- _Description of the task_: Everything from the line with "1460x579 pixels. At" down to the line with "Image resolution: width=773" below must be printed exactly, those two lines included. Exclude pictures.

- _Task input_:
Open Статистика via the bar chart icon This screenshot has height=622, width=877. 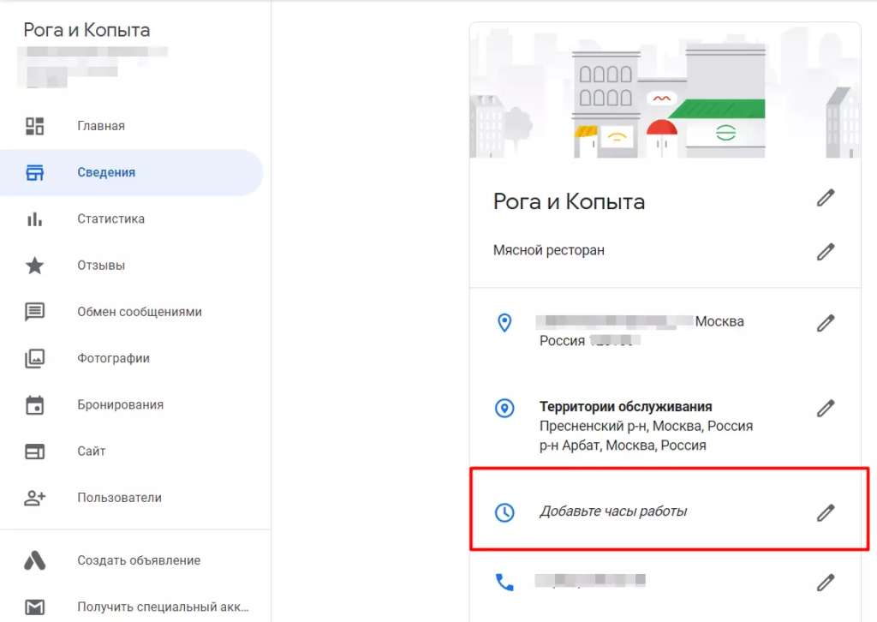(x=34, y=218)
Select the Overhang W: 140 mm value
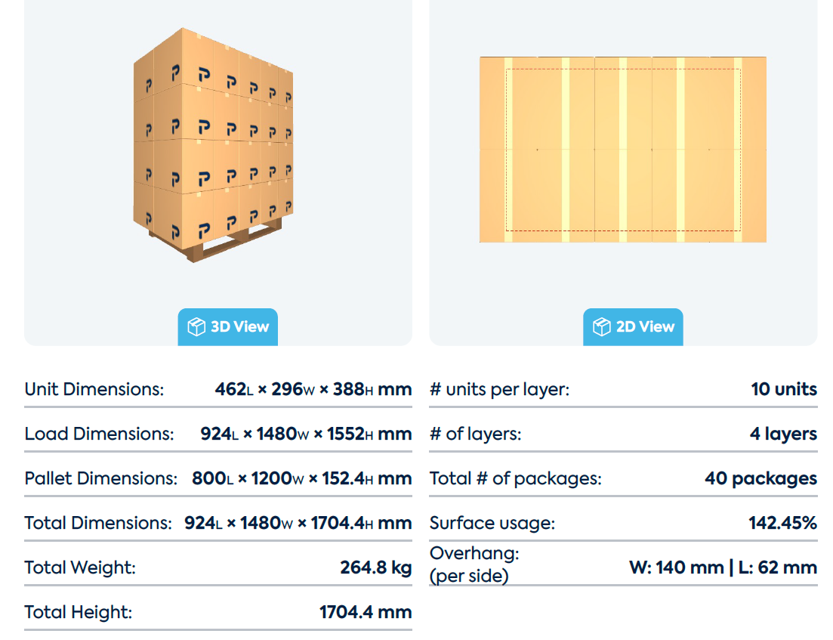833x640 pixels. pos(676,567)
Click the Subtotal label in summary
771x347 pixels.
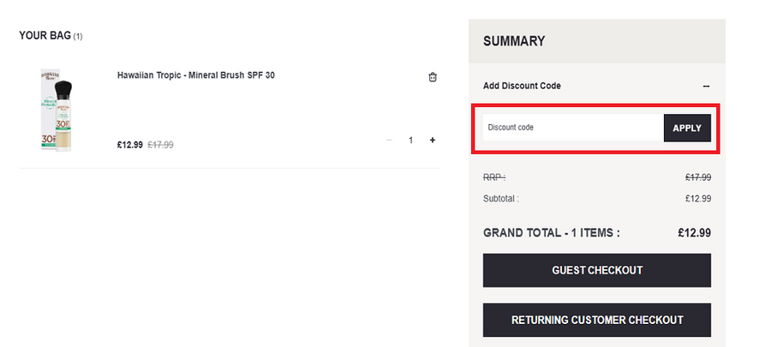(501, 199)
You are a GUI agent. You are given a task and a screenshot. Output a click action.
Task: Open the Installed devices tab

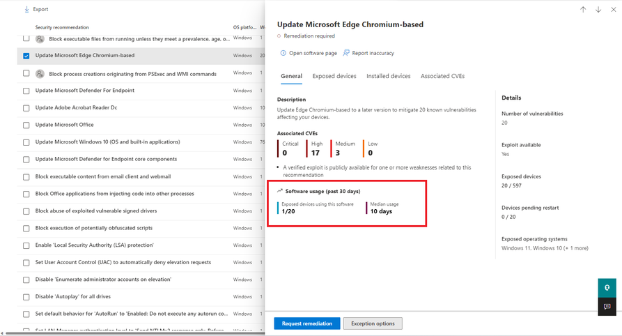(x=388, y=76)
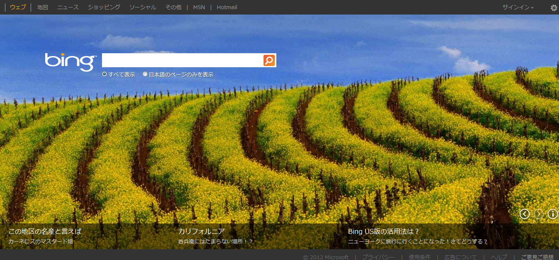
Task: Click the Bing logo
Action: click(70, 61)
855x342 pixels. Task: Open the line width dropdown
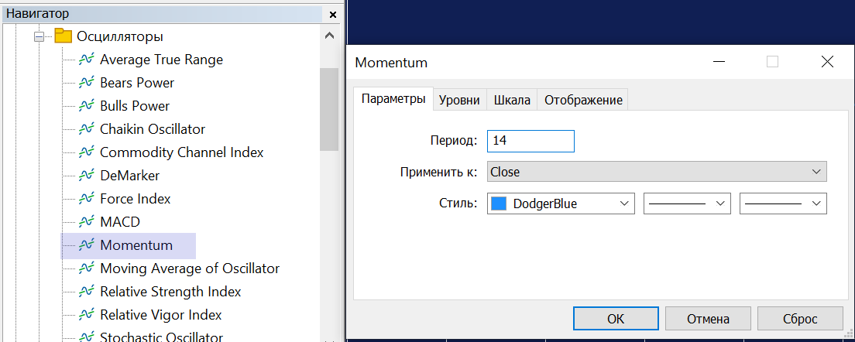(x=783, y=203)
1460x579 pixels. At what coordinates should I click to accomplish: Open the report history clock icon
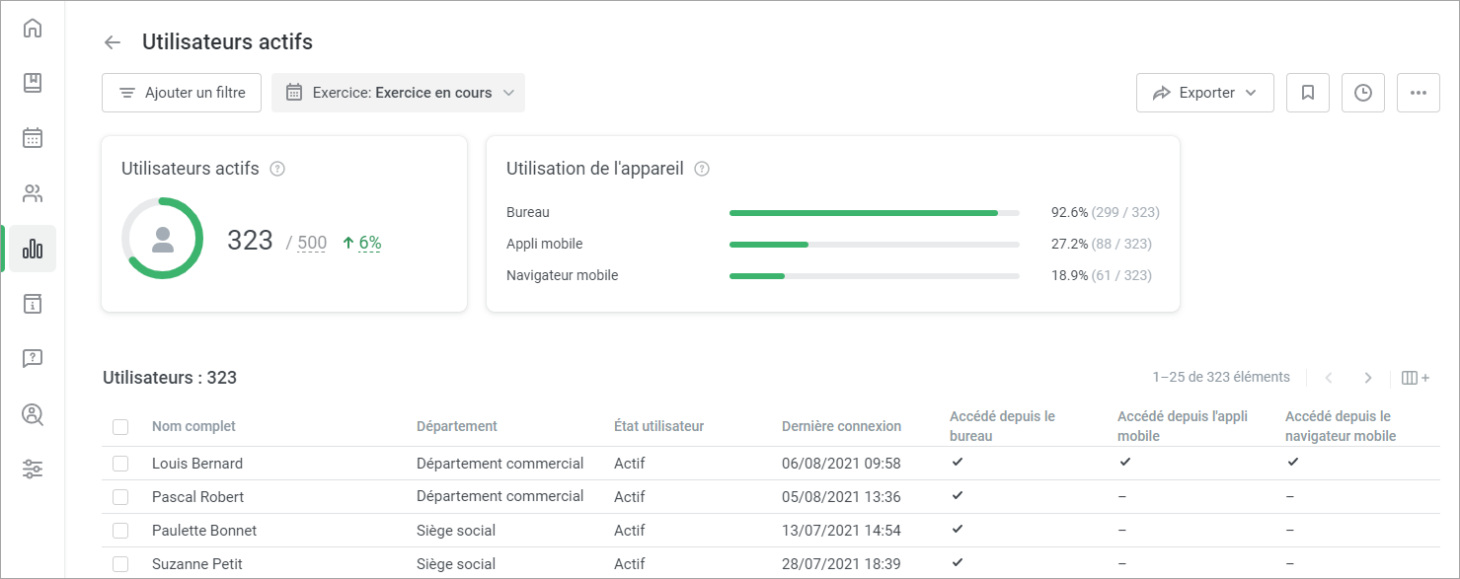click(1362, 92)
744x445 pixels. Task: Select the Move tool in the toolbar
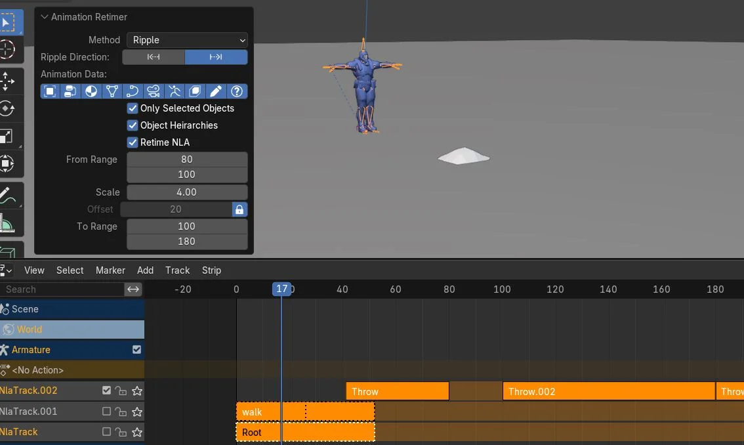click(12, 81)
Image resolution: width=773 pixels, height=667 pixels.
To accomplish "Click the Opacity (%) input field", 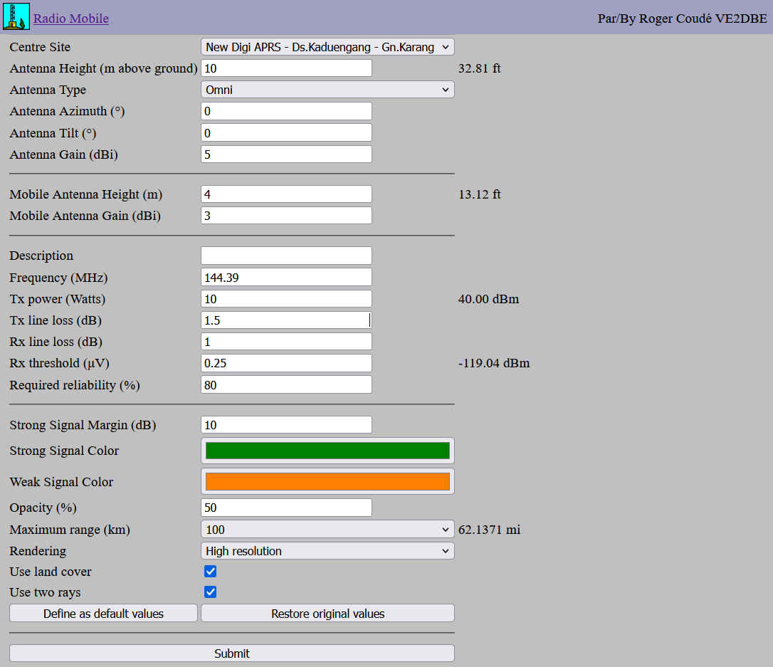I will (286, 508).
* * *
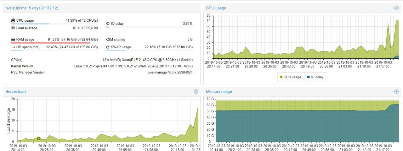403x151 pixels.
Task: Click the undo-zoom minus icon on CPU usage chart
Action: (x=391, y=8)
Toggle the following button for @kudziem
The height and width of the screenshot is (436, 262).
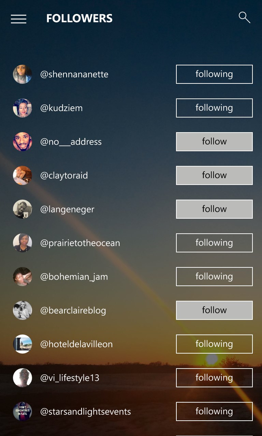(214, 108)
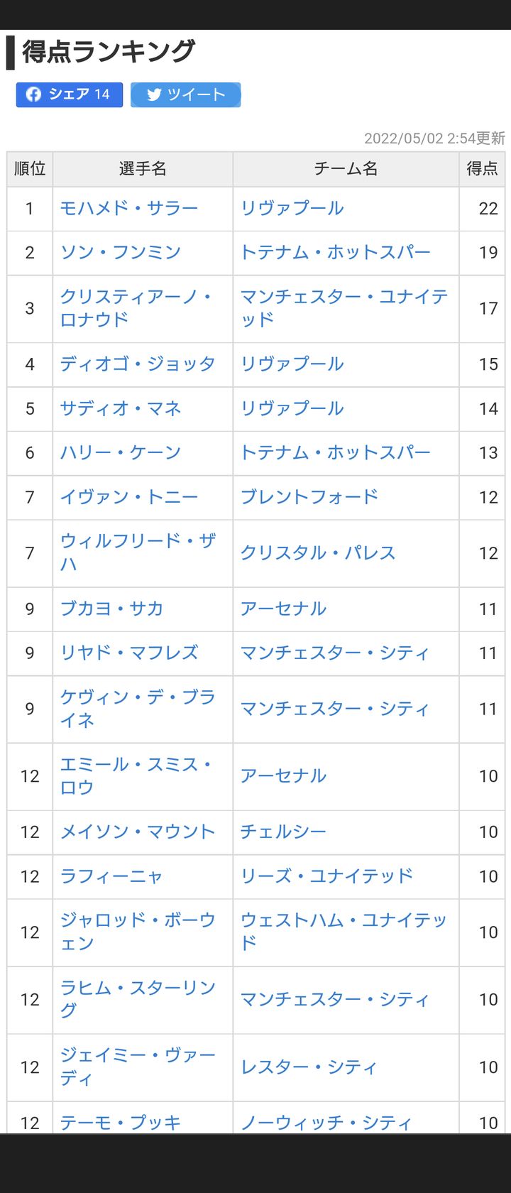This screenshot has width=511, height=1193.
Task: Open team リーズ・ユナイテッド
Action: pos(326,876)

- _Answer below_:
1460x579 pixels. At what coordinates should I click to accomplish: Open the report history clock icon
click(1362, 92)
744x445 pixels. Task: Select the Move tool in the toolbar
click(12, 81)
Image resolution: width=773 pixels, height=667 pixels.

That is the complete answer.